■ **Your objective**: Your answer must be the lines of the entries below, exactly as written, from the first line through the line containing "Given: Share via Facebook Messenger icon".

(Data records)
=====
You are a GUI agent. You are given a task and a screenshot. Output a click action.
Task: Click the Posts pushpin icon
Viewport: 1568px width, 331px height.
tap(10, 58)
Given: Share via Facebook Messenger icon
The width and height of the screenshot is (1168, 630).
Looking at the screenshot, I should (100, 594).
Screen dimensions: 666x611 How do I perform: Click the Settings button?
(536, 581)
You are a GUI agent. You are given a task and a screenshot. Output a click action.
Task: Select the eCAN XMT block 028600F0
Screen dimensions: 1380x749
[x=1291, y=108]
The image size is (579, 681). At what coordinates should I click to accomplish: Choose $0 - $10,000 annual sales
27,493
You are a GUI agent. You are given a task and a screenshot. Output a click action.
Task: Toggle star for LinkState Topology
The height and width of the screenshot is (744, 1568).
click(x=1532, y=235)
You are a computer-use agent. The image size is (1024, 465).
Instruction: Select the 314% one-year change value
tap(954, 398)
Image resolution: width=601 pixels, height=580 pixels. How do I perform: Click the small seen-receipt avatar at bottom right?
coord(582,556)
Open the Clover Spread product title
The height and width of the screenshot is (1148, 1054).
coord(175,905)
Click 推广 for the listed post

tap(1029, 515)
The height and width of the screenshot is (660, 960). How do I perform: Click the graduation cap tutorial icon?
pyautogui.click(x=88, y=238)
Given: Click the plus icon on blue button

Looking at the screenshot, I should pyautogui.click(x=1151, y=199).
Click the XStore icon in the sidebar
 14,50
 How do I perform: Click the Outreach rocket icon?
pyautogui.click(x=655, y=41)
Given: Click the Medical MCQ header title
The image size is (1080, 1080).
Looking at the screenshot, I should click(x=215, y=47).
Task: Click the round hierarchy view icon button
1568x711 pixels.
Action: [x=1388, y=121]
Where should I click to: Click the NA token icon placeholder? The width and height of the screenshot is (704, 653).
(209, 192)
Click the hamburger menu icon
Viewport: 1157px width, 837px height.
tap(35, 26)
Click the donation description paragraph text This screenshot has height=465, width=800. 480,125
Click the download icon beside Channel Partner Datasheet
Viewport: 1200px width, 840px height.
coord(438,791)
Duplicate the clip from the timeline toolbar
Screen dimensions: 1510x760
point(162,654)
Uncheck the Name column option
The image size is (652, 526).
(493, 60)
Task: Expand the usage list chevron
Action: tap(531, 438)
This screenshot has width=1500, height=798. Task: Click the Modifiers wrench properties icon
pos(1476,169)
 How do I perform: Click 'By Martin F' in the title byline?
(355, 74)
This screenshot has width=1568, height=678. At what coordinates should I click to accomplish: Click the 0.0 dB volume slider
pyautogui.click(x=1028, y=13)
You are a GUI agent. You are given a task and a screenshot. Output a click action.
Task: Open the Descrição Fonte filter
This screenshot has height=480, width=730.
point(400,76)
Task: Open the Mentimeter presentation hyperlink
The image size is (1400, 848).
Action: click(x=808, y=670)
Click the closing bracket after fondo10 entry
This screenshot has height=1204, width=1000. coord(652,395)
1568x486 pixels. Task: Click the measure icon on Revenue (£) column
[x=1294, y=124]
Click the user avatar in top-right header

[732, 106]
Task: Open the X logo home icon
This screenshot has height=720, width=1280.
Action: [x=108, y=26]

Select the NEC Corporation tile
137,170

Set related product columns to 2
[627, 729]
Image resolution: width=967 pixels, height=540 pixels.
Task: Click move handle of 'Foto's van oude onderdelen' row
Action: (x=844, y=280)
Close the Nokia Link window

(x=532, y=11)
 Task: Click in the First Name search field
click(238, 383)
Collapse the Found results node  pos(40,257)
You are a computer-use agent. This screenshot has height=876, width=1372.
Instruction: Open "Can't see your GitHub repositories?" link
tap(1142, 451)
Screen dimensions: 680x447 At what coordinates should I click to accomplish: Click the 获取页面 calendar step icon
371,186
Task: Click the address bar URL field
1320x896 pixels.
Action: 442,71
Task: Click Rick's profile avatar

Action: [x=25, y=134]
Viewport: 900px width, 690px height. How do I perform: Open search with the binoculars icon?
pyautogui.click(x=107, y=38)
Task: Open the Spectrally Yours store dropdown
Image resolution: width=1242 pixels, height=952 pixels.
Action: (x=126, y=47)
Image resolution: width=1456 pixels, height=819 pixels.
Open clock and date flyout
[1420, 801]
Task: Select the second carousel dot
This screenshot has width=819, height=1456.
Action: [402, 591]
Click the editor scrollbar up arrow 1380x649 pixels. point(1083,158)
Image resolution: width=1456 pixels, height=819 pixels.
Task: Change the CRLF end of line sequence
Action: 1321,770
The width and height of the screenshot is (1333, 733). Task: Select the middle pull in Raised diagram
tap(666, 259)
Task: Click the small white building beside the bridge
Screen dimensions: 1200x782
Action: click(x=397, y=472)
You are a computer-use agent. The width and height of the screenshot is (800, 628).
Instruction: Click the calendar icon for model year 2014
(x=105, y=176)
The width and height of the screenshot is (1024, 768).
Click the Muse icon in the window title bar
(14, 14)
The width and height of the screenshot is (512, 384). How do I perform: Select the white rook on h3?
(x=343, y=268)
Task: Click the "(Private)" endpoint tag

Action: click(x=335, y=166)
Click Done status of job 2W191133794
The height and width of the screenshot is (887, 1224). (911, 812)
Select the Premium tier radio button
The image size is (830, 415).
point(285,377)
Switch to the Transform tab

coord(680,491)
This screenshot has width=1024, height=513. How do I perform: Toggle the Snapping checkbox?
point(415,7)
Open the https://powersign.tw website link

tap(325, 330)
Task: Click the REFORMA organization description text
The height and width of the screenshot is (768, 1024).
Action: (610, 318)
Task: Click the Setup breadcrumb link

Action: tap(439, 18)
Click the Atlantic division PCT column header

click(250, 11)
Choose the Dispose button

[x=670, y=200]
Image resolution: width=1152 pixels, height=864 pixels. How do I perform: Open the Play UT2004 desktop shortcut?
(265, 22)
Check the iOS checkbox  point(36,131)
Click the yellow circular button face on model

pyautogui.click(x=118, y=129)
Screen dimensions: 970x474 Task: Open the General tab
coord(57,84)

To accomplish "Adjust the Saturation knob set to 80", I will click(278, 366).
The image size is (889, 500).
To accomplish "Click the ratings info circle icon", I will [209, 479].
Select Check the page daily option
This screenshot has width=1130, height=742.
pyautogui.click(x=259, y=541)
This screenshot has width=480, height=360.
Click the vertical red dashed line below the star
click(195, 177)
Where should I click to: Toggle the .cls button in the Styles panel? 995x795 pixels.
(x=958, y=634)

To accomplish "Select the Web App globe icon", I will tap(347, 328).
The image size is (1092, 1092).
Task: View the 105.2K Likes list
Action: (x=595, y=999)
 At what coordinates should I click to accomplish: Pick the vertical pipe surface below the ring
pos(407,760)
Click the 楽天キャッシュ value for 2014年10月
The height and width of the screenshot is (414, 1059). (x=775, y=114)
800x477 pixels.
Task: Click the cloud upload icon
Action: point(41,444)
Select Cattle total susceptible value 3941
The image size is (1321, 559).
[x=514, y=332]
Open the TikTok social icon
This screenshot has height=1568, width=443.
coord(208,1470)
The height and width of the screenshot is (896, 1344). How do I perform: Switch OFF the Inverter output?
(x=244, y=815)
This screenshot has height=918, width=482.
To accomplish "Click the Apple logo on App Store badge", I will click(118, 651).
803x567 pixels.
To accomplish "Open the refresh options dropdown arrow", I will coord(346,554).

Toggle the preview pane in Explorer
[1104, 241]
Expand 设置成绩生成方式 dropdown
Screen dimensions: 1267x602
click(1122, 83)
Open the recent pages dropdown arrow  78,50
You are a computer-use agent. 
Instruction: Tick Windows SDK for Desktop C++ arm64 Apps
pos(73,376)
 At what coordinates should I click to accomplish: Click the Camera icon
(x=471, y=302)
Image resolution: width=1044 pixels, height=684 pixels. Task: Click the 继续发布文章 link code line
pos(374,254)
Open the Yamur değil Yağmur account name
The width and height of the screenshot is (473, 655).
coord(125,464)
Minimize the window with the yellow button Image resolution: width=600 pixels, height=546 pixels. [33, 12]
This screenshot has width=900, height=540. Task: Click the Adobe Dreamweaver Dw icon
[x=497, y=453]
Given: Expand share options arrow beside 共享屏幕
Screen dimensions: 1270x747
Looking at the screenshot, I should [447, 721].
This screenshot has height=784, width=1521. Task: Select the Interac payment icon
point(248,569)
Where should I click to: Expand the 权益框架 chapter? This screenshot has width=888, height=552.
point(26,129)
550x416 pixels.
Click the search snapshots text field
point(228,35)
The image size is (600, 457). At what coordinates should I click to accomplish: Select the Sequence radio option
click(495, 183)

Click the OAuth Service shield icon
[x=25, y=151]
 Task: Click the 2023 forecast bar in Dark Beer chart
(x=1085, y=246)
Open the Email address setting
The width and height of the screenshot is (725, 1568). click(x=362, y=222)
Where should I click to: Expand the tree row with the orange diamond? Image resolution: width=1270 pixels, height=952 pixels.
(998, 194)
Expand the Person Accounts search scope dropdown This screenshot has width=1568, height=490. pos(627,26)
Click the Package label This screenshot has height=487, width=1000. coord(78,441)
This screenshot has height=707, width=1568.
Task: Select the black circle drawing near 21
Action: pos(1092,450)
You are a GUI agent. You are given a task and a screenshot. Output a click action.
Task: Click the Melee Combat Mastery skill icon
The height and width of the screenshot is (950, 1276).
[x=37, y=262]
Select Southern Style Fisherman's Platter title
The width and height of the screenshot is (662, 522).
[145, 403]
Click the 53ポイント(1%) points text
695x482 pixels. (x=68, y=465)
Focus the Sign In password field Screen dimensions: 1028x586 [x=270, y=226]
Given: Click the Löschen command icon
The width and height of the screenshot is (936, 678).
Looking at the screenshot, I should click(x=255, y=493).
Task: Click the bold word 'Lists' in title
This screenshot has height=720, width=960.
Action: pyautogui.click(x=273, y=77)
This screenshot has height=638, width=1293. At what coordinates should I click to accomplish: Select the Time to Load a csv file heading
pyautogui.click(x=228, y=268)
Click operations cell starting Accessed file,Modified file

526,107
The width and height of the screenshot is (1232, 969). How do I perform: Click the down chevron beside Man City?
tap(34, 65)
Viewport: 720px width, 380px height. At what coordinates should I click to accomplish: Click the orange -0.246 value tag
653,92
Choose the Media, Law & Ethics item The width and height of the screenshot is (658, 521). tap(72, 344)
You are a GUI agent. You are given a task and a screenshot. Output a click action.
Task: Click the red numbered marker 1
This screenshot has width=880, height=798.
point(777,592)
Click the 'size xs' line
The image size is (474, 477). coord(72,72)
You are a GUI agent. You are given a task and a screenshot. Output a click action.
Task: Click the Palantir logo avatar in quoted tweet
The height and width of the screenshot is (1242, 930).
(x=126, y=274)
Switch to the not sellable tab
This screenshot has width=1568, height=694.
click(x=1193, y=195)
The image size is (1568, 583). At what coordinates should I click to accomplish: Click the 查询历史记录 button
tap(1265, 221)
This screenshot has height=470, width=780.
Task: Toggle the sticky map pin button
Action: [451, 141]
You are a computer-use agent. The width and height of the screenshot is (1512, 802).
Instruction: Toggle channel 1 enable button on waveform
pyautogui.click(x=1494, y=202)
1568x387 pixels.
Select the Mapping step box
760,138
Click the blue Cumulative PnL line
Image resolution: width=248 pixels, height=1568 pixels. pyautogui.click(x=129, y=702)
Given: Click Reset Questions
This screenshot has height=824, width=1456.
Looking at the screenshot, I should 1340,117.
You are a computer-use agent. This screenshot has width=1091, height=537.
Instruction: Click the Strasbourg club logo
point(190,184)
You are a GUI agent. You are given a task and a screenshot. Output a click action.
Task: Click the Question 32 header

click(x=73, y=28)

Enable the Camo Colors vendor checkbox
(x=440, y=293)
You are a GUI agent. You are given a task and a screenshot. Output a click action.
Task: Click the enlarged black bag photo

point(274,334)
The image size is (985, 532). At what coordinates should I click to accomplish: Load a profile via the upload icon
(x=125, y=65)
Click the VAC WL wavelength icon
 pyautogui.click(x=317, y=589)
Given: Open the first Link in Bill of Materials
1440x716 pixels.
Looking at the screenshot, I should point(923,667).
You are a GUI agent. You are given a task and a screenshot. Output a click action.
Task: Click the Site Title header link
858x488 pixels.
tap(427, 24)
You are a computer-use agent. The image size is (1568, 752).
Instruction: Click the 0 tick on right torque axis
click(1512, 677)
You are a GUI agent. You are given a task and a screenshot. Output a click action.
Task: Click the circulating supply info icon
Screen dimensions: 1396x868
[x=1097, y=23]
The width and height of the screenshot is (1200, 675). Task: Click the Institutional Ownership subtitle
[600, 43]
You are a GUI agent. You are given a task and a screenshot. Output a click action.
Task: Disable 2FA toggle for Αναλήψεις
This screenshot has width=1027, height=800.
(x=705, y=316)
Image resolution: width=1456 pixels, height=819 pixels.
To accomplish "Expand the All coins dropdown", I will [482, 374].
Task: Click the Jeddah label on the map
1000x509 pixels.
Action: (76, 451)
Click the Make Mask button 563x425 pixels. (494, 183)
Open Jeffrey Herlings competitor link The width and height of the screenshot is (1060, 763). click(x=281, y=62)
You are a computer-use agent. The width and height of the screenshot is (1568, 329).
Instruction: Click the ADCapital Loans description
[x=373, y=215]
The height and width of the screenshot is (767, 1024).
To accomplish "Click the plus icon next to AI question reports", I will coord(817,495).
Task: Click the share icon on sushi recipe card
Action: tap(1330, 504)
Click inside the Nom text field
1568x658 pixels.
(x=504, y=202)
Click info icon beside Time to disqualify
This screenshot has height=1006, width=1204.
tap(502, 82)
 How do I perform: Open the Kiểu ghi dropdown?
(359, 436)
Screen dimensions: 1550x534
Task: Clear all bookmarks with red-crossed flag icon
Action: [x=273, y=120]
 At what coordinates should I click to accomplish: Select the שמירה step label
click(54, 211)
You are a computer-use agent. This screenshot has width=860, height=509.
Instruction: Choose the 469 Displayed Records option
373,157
=====
■ **Expected answer**:
You are a GUI agent. You are given a task and a screenshot. Output a click action.
Task: Click the Posts pushpin icon
Viewport: 1568px width, 331px height.
tap(10, 58)
Given: Share via Facebook Messenger icon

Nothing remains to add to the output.